This links to the only clip I could find of Gil Scott-Heron from that SNL appearance. I used to be able to drop clips into posts, but apparently I now have to “upgrade [my] plan to use this premium block.” We here at TWIM will have to figure out if we can afford such luxury. It might even cost as much as a computer at a public library.

June 12, 2021

Whatever Happened to Teenagers Rebelling Against Their Parents?

Late in the day so I know y’all have seen this so what more can I say? A repeat mea culpa from me for painting Katy as a sympathetic character when Zane was channeling Nixon’s head in a jar. I really bungled that one. Since Katy’s now all so down on supporting the disadvantaged, why hasn’t she been a complete snot to Corina Karenna yet?

Zane didn’t ask Katy to do jack squat, and repeatedly saying he asked her to doesn’t make it true. She knows the bad hand he’s been dealt, knows that keeping the library as it is currently is all that’s helping him keep up with school, knows that her old man wants to take that away from him and anyone else who might need it, knows that Zane’s only doing this to keep her old man from doing that, and somehow she feels the needs to take her old man’s side in all this? Surprised that Zane doesn’t actually say that to her, instead slipping into his Jefferson Smith soliloquy a few minutes early.

Looks like we’re getting set up to sit through a week of no sports action and a lot of lecturing before Papa Brito and Baby Brito get their comeuppance. Grab your popcorn benzodiazepines No-Doz and settle in for the duration.

June 2, 2021

Give Him a Loose Enough Tie to Hang Himself

Hey y’all, look! It’s the return of Herk the Mauler! No? Okay, it’s at least the return of Ed Asner, right? Huh? Oh, alright. It’s just another Milford Library Board member who could pass for Ed Asner. But hey, he’s got pie!

And what’s this? Marty Moon is there to cover the Library Board action? Say it ain’t so! Of course it ain’t so. The Library Board has its own goatee wearer and, besides, Marty’s presence would violate a sacred tenet of Gil Thorp: that there can be only one bad guy with facial hair per strip. (Or is that Mark Trail I’m thinking of?) Since Abel Brito Charlie Delta Echo has that spot covered, this can’t be Marty.

Looks like we’re gonna get that Mr. Smith Goes to Washington scenario I predicted on Saturday. Like most Milfordians, the Library Board is self-important, craves attention, and believes any publicity is good publicity. What better way to get even more fannies in the stacks then to put the two guys who’ve been sniping each other in print on public display? Mama Brito’s troubled head bobble is indication enough that Abel’s humiliation will be the family’s, as it plays out in slower motion than Boo Radley’s car crash.

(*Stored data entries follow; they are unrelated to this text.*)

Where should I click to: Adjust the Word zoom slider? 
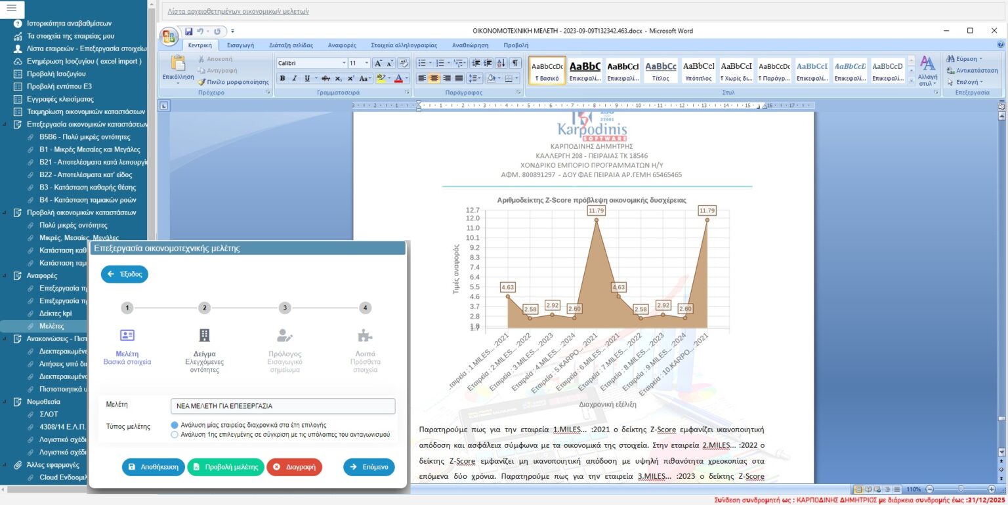click(x=961, y=489)
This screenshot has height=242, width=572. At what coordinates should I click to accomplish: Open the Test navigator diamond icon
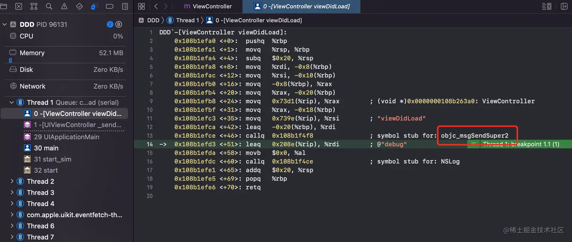(78, 6)
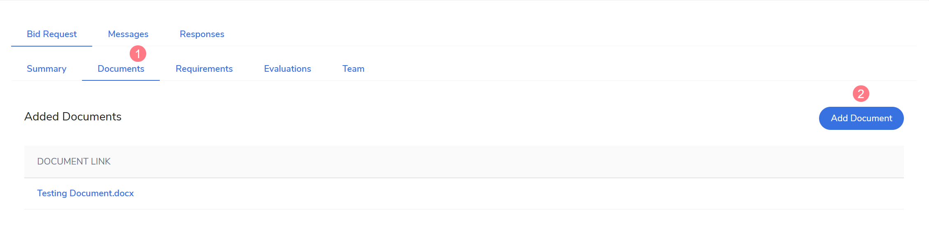
Task: Open the Requirements sub-tab
Action: [204, 69]
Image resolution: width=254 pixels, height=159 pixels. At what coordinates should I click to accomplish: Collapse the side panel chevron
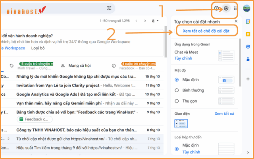[x=248, y=151]
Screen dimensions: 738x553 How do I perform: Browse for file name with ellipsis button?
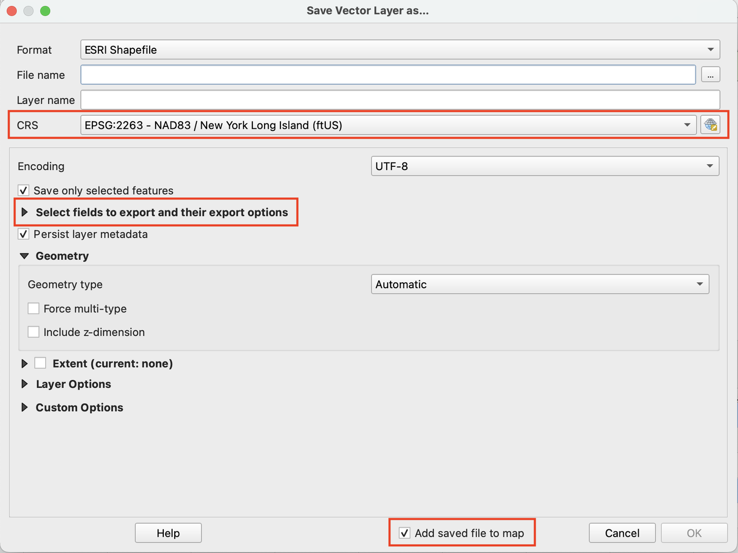point(710,74)
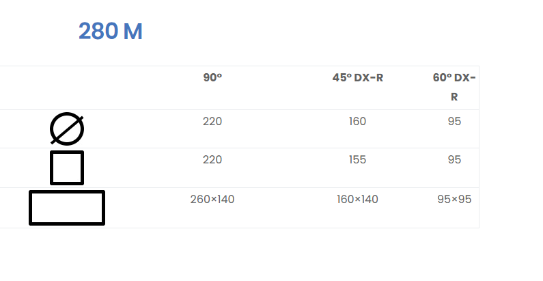Click the square section profile icon

[67, 168]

Now all we have to anticipate is how Mimi ex machina will grease the skids for Corina to get into State U on a softball scholly.

May 29, 2021

He’s Not Wrong

Wherever you’re reading this, faithful TWIMers, I hope the weather is better than it is here. Forty-eight degrees and raining is not what I expect to wake up to on the last weekend in May. The better to remember that the true meaning of Memorial Day is not to hit the beaches or the mountains and fire up the grill. So what if we have to spend it out in the cold?

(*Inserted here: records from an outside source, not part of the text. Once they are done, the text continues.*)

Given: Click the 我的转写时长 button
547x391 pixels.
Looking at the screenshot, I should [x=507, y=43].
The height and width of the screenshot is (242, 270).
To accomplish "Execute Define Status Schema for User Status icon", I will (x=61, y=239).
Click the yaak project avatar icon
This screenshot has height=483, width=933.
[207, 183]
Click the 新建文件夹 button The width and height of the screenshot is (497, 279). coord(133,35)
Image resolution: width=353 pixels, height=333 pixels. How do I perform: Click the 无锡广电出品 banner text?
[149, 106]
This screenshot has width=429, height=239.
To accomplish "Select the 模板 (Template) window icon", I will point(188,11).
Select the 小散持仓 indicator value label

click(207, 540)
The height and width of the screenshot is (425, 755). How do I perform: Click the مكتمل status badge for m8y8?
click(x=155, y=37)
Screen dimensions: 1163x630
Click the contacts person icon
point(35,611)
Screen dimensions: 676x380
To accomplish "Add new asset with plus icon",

Speaking of out in the cold, that’s where Zane Clark is today. Nothing he says in today’s strip is factually wrong in context (and also serves to answer one of our nagging questions of how Milford Library Board members are chosen) and yet he now finds “that cute girl he makes out with in the history section” may be history to him. Katy knows Zane’s situation, knows her old man’s hard-on against the library, knows what might happen if her old man gets the job, yet still gets pissy when she finds out her boyfriend actively tries to prevent all that from happening? Better off without her, bruh, or at least that’s what Gonzo Aceves is hinting to him.

Can we talk? Can I digress for a moment? I just want to point out the sudden improvement in uniform accuracy on the part of the Chief. From all appearances it looks like Zane and Gonzo are throwing a bullpen session in practice and are actually dressed as if they’re practicing – that is unless Gil’s broken out gamers with shorts like the Bill Veeck-era White Sox. Nice to see a Milford team practicing in actual practice unis for once.

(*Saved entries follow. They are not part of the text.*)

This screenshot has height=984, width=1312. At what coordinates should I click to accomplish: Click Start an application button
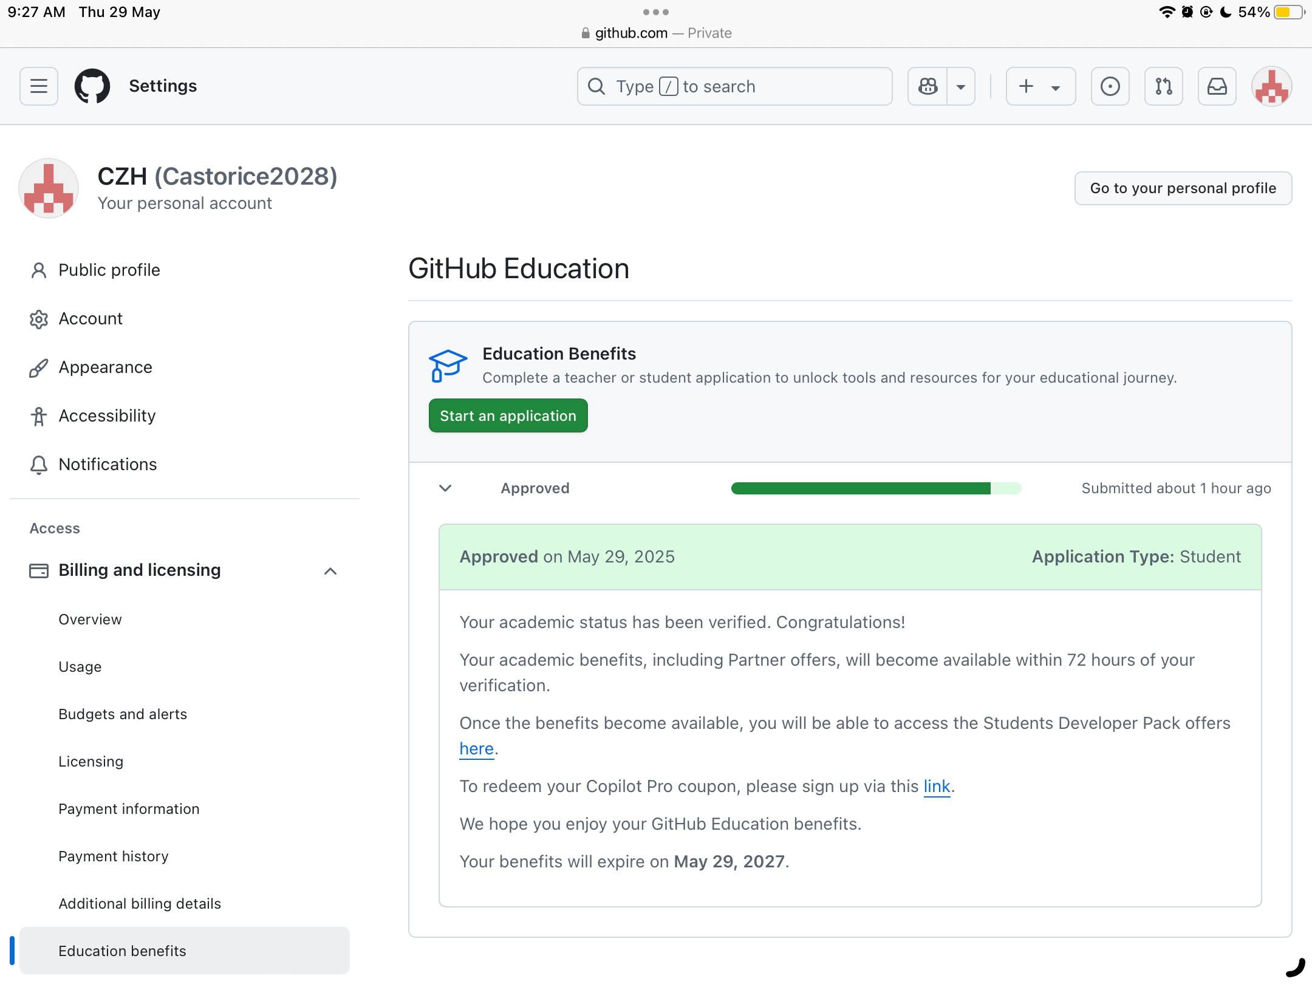tap(508, 415)

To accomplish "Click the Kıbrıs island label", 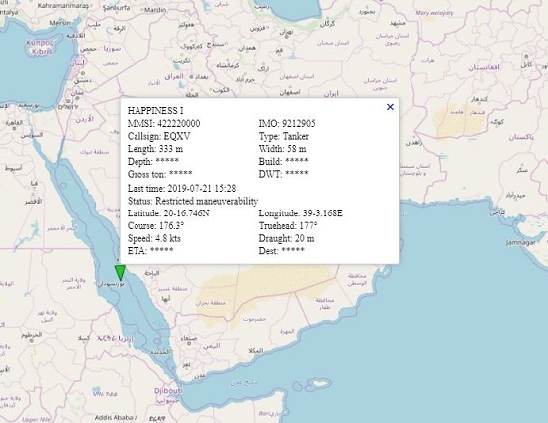I will [42, 52].
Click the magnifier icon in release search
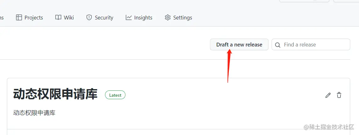The width and height of the screenshot is (359, 135). [x=278, y=45]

Back to the main plot arc: What are the odds the Milford Library Board selection hinges on oratory, and Zane gives one that puts Jefferson Smith to shame? Something’s gotta make Katy see the error of her ways, dunnit? By that time Zane will have moved on to that snoopy librarian or poor Landry Carlson, who’s always getting hit on this spring.

It’s gotten very quiet here; the rain’s finally stopped pounding against my roof. Time to contemplate the true meaning of Memorial Day once again. Enjoy the rest of your weekend, gentle readers, and we’ll see you back here next week.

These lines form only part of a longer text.